[Saved entries]

- Opening Delimiter -

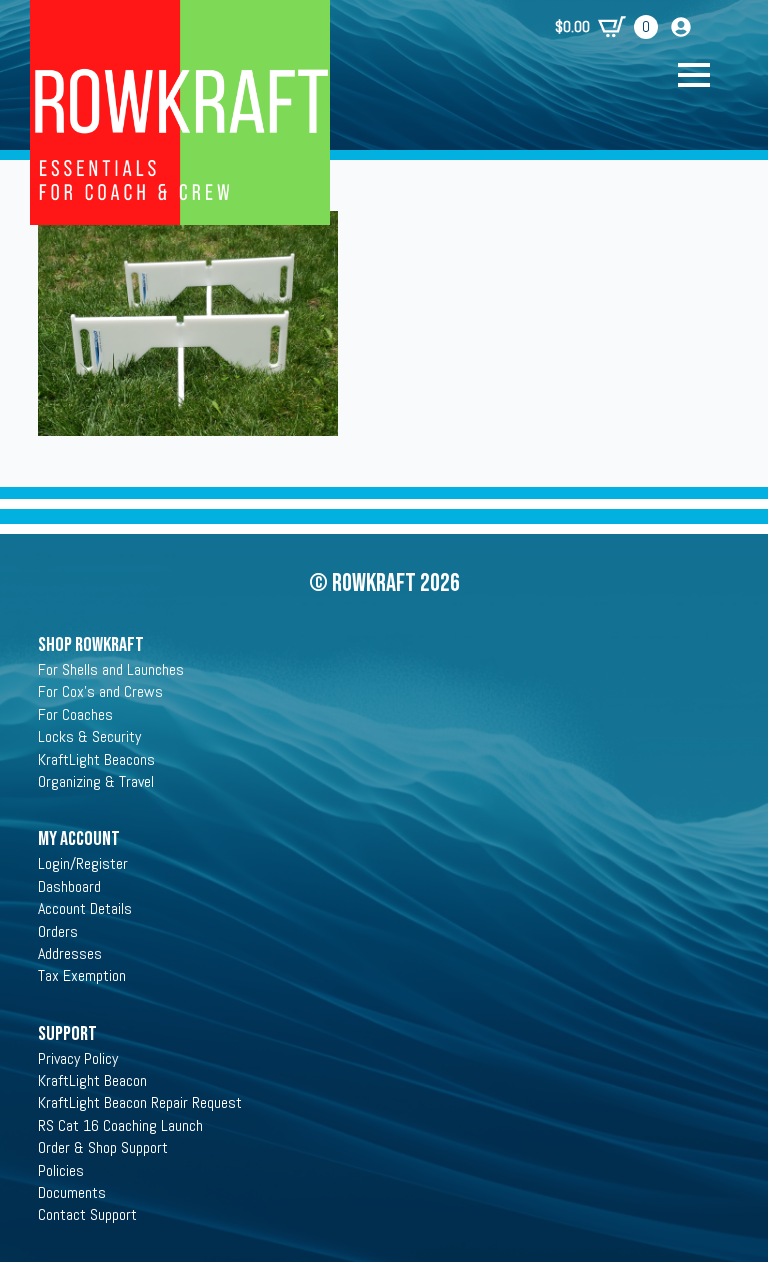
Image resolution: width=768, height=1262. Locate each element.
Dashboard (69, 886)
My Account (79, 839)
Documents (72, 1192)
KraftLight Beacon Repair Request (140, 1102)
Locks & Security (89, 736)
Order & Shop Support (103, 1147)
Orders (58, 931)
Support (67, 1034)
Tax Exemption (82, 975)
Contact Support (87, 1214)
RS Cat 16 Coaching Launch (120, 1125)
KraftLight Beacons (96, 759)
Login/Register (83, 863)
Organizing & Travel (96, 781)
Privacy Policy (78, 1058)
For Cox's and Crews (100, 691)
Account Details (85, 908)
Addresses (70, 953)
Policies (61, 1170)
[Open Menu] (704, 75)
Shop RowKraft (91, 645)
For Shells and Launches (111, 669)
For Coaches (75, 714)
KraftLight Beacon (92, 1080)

- Closing Delimiter -

#### What to produce:
Reply with only the number of lines in the entries that contain the word "Support".

#### Response to this exercise:
3